02:31On n'a quasiment rien vu sur l'emploi à bas salaire. Donc ça, ça rend quand même assez confiant sur le fait que ce ne sont pas des chocs qui sont complètement surdimensionnés.
02:39Mais je vous rejoins sur le fait que moi, je ne crois pas à la version d'une augmentation du SMIC qui ne serait pas accompagnée d'un calendrier et accompagnée de mesures pour piloter ça dans l'ensemble de l'économie.

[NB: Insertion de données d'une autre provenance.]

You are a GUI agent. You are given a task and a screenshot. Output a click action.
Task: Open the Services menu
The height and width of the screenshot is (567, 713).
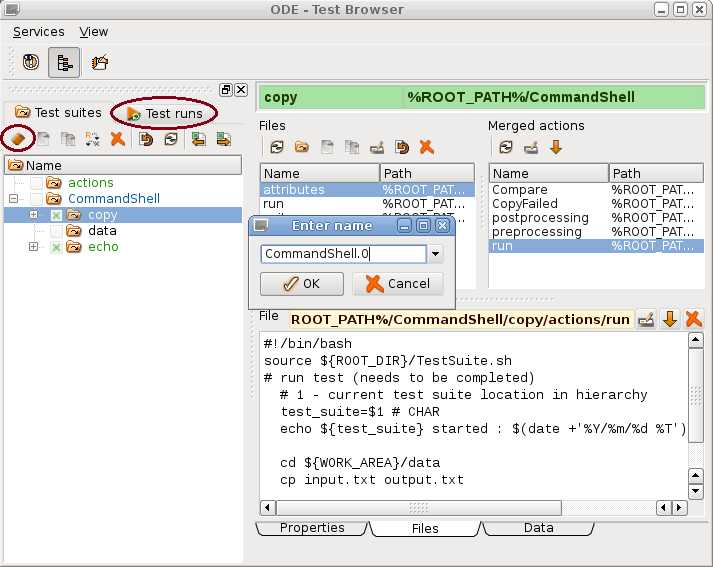(38, 32)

02:50La contrepartie de ce que vous dites sur le fait que les salaires au-dessus du SMIC, le coût du travail baisse, c'est quand même qu'il y a de plus en plus de gens qui sont au SMIC.

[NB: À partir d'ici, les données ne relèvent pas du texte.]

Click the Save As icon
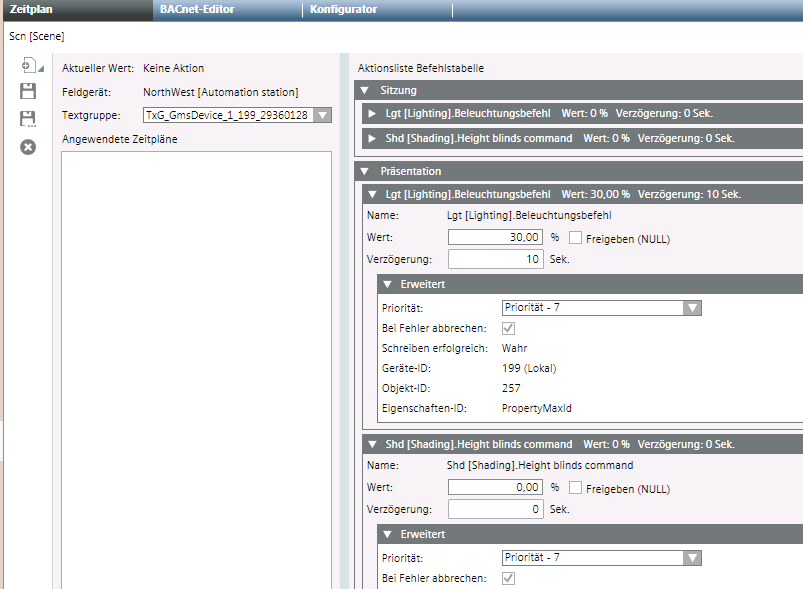This screenshot has width=803, height=589. pos(28,119)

03:03Aujourd'hui, déjà, on a 17% des salariés qui sont au SMIC. On a un tassement de toute la hiérarchie des salaires.
03:13Et donc la mesure qui est inscrite dans le programme, c'est une mesure qui va encore une fois tasser la hiérarchie des salaires.

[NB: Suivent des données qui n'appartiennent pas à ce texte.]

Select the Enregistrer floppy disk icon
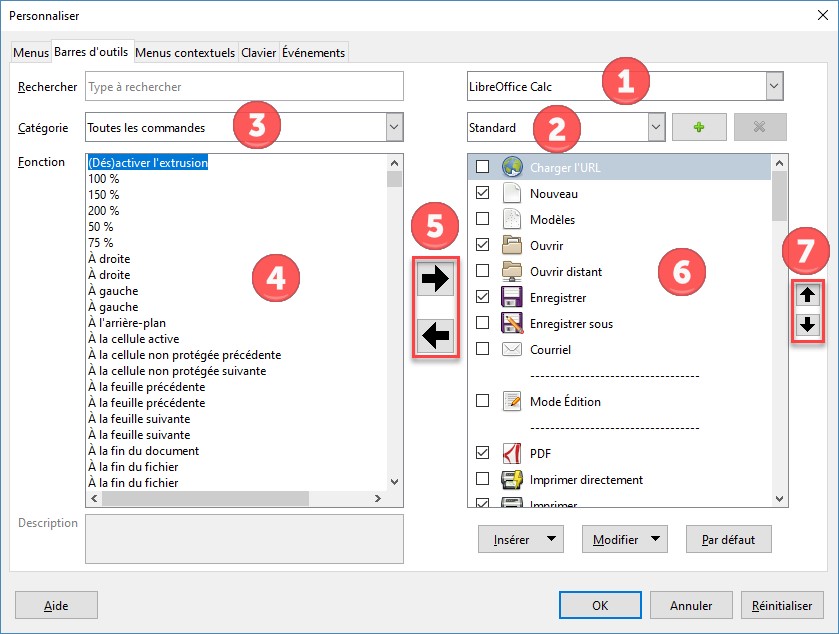The image size is (839, 634). tap(512, 297)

03:21Donc il faut accompagner ça de mesures, effectivement, pour stimuler des hausses de salaire au-dessus. Parce que sinon, c'est socialement une catastrophe parce que les gens ont le sentiment,
03:35même s'ils gagnent plus, ils ont le sentiment qu'en fait, ils sont déclassés parce qu'ils sont rattrapés par le SMIC.
03:42Donc l'incitation, par exemple, à la formation et toutes ces choses-là est très directement affectée.
03:49Je suis tout à fait d'accord. Pour moi, c'est un instrument de pilotage ou d'ambiance de la politique salariale.
03:55On a vraiment une politique de dépression salariale parce que c'est une stratégie économique.
04:00C'est-à-dire qu'on voulait non seulement baisser le coût du travail, mais on ne voulait pas que le rythme d'augmentation des salaires soit rapide.
04:05Et donc on a déployé tout un tas d'outils pour déprimer les salaires. Et le fait est que ça a marché parce que le SMIC a indexé.
04:11Les autres salaires ne sont pas. Ils se sont rapprochés. Et donc je suis d'accord avec vous.
04:15Que ça soit du côté du point d'indice qui concerne 20% des salariés quand même, que ça soit du côté du SMIC, que ça soit à mon avis du côté de la fiscalisation
04:23et la socialisation de la prime Macron, par exemple, des choses comme ça. Il faut mettre en œuvre tout un tas de mesures et mettre en œuvre des négociations salariales rapides
04:31pour qu'il y ait une vraie dynamique des salaires. Et donc le SMIC, c'est un outil dans cette direction-là.
04:38Si c'était le SMIC pour le SMIC, ce ne serait pas intéressant.